-------- Data records --------
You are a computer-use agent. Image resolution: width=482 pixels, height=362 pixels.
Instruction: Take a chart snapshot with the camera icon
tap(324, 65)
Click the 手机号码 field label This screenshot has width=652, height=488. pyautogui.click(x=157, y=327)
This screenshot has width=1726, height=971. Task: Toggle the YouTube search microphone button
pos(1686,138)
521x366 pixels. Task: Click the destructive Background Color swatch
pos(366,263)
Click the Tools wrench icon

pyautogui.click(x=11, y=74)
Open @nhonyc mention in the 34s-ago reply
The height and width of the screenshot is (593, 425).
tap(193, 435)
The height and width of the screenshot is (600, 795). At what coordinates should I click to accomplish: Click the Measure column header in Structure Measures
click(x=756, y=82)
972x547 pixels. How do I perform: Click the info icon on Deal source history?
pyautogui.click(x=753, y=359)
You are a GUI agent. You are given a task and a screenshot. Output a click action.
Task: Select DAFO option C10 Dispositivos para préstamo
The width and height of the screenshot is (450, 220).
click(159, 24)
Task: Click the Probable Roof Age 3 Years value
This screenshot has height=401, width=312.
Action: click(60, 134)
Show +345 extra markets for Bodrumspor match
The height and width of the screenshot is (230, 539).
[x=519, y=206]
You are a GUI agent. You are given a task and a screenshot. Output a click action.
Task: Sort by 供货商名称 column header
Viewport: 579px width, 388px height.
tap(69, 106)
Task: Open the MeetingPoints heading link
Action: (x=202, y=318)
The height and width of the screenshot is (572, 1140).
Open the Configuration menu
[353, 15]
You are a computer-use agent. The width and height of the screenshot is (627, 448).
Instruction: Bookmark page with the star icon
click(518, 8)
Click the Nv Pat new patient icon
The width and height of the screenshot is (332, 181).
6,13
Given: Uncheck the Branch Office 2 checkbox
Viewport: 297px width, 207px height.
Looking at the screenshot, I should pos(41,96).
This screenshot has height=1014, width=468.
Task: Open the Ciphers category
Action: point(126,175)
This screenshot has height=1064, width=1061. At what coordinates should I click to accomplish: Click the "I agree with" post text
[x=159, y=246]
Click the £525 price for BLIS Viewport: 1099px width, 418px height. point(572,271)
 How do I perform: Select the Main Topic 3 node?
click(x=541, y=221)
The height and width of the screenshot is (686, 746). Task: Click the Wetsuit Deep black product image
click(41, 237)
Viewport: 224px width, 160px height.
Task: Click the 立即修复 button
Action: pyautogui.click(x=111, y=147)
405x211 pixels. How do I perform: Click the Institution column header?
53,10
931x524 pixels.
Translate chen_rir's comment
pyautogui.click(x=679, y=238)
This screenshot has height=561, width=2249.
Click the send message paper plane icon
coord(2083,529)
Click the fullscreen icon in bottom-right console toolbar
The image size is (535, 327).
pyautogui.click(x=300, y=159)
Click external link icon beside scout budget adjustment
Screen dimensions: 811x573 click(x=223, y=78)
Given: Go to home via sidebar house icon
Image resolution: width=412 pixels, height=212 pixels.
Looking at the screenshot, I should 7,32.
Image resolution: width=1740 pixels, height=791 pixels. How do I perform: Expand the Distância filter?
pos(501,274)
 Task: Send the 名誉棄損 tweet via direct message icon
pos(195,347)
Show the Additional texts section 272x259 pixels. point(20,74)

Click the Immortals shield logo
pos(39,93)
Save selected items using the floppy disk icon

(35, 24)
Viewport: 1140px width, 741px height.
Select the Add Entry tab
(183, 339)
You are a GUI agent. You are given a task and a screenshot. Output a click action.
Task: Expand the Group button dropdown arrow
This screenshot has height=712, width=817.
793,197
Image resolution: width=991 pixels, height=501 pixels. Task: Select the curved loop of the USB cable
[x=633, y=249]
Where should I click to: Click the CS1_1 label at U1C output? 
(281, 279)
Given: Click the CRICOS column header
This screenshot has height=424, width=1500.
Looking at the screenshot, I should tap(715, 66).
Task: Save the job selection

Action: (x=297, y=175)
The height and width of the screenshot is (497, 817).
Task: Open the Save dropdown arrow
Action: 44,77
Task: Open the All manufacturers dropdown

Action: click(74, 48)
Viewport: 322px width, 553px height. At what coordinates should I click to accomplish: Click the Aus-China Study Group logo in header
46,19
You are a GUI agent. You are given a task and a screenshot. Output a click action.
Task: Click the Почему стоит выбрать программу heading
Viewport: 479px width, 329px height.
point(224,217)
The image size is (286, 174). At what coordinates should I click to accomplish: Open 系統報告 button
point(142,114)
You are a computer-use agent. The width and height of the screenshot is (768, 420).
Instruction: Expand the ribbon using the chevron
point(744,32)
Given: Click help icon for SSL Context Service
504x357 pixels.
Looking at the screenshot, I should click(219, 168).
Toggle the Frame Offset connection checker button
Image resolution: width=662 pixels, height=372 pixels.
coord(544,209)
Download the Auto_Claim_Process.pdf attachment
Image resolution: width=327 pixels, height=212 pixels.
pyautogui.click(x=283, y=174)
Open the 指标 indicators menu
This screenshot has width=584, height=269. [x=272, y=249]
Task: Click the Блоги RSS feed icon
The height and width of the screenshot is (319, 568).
--------
The response consists of the lines above that contain "computer".

You are a computer-use agent. Image resolution: width=482 pixels, height=362 pixels.
You are a computer-use agent. The width and height of the screenshot is (627, 448).
You are a computer-use agent. The width and height of the screenshot is (768, 420).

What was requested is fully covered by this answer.